Works of Charles and Mary Lamb. VI-VII. Letters
Charles Lamb to Edward Moxon, [3 January 1833]
BE sure and let me have the Atheneum—or, if they don’t appear, the
Copy back again. I have no other.
I am glad you are introduced to Rickman, cultivate the introduction. I will not forget to write
to him.
I want to see Blackwood, but not without you.
We are yet Emma-less.
And so that is all I can remember.
This is a corkscrew.
[Here is a florid corkscrew.]
C. Lamb, born
1775
flourished about
the year 1832.
C. L. Fecit.—
William Blackwood (1776-1834)
Edinburgh bookseller; he began business 1804 and for a time was John Murray's Scottish
agent.

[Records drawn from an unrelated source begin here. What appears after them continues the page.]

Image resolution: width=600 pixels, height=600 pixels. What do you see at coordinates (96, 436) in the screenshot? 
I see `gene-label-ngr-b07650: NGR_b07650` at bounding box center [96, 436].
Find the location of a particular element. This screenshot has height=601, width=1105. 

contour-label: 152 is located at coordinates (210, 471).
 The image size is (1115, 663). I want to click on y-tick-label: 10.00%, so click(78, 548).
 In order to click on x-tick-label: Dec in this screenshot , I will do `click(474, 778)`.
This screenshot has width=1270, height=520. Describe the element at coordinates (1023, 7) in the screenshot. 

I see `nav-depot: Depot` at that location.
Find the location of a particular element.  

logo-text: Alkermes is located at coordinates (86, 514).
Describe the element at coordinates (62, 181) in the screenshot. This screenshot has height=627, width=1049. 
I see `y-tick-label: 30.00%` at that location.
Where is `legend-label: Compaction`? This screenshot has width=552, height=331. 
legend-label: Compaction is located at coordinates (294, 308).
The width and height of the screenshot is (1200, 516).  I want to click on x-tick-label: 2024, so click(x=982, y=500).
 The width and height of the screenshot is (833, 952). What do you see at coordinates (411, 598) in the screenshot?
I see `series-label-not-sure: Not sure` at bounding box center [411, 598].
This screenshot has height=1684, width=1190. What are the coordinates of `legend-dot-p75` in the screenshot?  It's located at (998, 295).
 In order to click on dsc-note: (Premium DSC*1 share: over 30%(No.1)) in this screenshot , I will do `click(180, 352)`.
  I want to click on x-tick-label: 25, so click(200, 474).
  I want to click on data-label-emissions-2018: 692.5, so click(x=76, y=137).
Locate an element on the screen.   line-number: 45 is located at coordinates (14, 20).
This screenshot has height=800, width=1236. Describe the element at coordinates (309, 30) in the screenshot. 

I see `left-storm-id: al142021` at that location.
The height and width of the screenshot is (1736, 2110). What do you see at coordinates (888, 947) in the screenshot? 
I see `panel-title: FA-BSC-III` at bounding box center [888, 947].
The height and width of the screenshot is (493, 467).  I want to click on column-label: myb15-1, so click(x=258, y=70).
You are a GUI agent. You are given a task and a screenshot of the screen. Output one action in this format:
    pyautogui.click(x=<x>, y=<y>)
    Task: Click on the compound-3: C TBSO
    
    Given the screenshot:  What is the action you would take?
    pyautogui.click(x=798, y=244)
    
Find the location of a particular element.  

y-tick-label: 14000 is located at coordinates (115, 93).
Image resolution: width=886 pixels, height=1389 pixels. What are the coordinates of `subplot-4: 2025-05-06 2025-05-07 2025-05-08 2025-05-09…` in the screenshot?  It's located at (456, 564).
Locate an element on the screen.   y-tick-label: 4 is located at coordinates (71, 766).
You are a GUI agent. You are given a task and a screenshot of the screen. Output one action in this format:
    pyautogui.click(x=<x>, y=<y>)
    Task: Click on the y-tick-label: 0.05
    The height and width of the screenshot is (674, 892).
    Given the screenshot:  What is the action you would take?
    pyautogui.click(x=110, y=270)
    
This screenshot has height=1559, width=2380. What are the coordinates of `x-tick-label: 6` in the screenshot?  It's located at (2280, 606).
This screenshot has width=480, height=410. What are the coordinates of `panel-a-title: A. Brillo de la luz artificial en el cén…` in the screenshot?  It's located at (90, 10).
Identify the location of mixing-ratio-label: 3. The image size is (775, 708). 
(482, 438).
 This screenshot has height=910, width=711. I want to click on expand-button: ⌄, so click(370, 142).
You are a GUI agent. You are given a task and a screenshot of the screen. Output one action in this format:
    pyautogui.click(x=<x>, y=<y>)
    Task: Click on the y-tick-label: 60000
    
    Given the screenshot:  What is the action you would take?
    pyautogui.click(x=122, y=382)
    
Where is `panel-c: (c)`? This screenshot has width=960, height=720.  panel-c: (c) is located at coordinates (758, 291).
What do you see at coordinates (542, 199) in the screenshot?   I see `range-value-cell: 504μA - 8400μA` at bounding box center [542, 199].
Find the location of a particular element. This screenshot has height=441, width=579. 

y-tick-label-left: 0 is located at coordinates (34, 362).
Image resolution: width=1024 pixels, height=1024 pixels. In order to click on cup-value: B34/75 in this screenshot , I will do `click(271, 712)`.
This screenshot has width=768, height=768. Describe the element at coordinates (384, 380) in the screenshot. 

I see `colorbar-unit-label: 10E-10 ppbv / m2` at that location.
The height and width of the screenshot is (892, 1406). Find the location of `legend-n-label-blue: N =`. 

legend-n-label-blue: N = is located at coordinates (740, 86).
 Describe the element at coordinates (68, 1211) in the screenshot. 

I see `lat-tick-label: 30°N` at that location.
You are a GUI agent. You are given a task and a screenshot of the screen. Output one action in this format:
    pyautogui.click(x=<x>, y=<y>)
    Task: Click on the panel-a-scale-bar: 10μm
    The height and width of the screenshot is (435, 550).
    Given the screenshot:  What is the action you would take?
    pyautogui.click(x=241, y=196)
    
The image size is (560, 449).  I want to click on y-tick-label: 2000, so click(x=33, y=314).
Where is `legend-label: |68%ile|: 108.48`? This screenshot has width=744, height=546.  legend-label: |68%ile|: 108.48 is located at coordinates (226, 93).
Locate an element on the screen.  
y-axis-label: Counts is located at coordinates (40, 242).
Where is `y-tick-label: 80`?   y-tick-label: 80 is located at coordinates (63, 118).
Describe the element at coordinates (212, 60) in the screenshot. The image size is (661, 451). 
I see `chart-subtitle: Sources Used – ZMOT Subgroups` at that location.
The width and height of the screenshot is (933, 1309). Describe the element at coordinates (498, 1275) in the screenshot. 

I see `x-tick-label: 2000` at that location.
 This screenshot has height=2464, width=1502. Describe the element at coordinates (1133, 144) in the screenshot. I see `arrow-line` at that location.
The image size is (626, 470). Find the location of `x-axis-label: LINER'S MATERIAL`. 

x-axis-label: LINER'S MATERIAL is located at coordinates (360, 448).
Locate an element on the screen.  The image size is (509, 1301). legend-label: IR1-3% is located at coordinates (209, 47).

He launched
Blackwood's Magazine in 1817.
Emma Lamb Moxon [née Isola] (1809-1891)
The orphaned daughter of Charles Isola adopted by Charles and Mary Lamb; after working as
a governess she married Edward Moxon in 1833.
John Rickman (1771-1840)
Educated at Magdalen Hall and Lincoln College, Oxford, he was statistician and clerk to
the House of Commons and an early friend of Charles Lamb and Robert Southey.
The Athenaeum. London Literary and Critical
Journal. (1828-1921). The
Athenaeum was founded by James Silk Buckingham; editors
included Frederick Denison Maurice (July 1828-May 1829) John Sterling (May 1829-June 1830),
Charles Wentworth Dilke (June 1830-1846), and Thomas Kibble Hervey (1846-1853).